# [Exercise]
Among the records that follow, set down only the lines from the one containing "Screen dimensions: 1055x969" to the one containing "Given: Open the Google Maps hamburger menu", both included, exactly.

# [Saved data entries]
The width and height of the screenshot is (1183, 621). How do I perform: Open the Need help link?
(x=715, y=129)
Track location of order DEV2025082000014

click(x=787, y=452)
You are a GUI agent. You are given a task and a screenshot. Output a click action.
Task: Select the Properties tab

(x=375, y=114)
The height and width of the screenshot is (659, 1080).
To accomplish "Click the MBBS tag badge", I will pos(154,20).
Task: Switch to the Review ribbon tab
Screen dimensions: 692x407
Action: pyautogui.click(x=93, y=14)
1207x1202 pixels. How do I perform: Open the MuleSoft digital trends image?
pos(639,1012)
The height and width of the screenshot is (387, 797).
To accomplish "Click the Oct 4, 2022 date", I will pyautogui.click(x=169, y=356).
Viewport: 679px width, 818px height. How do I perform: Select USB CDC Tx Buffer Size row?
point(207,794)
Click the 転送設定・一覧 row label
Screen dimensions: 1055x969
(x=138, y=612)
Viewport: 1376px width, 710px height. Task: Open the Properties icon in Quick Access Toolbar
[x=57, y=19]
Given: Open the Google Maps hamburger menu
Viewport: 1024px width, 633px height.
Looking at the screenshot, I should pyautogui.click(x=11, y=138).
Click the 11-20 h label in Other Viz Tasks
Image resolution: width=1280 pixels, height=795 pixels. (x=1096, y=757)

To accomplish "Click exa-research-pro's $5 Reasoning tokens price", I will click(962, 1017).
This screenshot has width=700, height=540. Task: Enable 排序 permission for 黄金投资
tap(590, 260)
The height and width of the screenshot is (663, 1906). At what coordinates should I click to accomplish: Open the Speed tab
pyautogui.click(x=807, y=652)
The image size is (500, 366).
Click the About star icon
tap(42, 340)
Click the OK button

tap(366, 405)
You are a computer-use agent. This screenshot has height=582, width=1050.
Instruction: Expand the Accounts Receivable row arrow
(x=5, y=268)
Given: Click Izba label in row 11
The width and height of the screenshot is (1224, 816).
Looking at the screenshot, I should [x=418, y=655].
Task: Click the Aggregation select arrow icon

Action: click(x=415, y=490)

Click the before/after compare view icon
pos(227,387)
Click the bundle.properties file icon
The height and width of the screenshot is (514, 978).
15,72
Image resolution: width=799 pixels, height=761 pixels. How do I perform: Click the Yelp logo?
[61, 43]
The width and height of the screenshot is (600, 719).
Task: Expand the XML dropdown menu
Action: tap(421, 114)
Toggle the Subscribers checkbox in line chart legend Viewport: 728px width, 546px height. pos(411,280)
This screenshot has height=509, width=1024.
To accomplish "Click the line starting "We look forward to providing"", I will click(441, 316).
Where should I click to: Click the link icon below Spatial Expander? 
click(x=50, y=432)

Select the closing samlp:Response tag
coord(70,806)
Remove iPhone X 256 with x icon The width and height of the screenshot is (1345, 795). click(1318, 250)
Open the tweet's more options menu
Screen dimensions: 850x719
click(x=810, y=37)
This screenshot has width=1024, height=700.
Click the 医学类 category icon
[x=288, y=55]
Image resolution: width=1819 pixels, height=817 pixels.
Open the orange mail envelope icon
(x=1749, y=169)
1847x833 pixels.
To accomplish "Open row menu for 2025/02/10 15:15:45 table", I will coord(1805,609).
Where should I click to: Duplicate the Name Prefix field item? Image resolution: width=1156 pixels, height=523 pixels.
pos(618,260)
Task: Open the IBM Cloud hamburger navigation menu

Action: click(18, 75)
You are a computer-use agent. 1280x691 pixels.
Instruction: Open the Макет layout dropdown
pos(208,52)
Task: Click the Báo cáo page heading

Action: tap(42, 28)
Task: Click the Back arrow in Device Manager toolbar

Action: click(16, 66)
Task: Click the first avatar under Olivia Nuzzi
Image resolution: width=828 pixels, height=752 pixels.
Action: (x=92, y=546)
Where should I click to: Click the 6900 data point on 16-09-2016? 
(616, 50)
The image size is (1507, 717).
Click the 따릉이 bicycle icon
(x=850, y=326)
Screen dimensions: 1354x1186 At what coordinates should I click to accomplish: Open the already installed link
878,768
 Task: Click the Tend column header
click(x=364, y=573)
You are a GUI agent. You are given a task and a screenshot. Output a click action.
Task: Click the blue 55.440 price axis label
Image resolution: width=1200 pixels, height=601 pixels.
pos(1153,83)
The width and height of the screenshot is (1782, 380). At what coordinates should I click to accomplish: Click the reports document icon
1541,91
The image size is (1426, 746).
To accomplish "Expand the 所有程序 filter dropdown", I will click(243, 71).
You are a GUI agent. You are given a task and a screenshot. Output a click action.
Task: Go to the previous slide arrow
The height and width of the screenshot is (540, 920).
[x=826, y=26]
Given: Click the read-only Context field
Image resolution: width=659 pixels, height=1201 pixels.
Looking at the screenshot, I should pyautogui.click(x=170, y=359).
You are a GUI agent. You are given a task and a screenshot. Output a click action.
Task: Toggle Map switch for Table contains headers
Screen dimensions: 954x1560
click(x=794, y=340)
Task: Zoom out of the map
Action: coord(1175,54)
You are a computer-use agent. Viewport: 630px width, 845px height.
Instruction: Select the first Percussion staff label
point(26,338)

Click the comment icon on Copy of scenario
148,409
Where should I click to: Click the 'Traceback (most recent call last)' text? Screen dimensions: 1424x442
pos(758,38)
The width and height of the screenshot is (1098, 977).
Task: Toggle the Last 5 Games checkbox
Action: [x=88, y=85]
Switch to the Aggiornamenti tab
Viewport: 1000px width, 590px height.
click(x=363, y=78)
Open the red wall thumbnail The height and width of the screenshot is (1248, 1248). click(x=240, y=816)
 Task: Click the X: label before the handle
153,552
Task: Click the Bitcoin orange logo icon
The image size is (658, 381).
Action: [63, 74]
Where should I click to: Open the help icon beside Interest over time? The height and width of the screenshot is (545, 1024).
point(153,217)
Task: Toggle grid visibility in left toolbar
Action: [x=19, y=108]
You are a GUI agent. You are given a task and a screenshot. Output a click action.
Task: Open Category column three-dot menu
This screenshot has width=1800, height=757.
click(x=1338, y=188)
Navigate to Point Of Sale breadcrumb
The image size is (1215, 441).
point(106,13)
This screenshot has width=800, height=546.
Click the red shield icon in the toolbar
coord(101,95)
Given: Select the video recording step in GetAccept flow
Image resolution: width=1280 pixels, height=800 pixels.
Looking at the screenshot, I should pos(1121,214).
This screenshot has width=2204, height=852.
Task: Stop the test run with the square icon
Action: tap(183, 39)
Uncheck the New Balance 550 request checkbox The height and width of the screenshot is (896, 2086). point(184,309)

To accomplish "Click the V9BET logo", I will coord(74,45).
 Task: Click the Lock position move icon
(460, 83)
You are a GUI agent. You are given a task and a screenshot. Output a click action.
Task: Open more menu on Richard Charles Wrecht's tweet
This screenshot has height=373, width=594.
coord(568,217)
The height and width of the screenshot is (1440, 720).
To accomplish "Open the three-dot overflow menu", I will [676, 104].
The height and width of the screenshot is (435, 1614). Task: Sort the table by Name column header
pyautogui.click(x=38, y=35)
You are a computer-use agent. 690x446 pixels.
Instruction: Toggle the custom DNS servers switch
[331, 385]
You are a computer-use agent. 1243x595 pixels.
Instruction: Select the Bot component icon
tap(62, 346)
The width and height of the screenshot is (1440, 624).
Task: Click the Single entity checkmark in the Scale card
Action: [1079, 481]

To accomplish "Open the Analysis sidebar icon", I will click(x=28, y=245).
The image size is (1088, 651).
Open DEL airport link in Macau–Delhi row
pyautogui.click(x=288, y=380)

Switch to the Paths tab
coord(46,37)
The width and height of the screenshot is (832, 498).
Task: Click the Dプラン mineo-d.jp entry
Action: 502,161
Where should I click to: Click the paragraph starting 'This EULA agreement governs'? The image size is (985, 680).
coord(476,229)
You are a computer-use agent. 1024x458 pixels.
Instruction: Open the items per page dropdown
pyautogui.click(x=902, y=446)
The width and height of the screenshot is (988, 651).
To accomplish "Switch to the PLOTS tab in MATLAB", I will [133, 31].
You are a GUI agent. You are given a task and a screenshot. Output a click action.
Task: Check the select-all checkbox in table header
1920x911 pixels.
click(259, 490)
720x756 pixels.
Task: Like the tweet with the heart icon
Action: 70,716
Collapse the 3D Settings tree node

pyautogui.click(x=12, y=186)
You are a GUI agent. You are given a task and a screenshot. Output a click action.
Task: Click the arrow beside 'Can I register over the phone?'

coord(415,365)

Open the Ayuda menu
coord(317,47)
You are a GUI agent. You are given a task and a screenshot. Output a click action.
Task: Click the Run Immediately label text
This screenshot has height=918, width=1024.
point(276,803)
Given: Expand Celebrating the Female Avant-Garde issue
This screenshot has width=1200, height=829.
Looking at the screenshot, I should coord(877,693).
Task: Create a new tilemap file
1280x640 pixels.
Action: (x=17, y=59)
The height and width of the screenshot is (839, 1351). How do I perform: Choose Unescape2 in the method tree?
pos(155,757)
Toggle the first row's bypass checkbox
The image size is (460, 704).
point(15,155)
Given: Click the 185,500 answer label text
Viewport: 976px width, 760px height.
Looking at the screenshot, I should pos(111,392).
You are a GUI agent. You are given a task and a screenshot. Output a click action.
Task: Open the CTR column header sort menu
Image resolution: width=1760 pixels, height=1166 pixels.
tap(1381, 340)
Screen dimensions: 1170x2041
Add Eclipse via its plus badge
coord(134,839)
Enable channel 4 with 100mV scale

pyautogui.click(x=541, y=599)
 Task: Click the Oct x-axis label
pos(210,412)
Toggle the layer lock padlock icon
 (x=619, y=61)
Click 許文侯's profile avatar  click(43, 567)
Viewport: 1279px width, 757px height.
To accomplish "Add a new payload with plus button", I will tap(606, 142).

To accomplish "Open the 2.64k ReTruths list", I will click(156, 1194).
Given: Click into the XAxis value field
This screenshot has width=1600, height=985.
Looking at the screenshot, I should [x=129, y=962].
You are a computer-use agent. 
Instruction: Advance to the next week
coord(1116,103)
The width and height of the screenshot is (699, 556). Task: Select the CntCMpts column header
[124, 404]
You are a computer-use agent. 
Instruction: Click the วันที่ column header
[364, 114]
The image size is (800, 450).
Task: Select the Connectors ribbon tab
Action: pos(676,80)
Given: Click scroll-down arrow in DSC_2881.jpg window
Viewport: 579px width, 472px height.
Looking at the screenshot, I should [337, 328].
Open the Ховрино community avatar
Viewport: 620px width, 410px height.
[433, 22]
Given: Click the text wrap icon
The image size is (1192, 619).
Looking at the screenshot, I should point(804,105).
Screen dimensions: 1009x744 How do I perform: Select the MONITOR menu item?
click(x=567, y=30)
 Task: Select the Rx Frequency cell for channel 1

# [Response below]
Screen dimensions: 1055x969
(x=138, y=612)
Viewport: 1376px width, 710px height. Task: Open the Properties icon in Quick Access Toolbar
[x=57, y=19]
Given: Open the Google Maps hamburger menu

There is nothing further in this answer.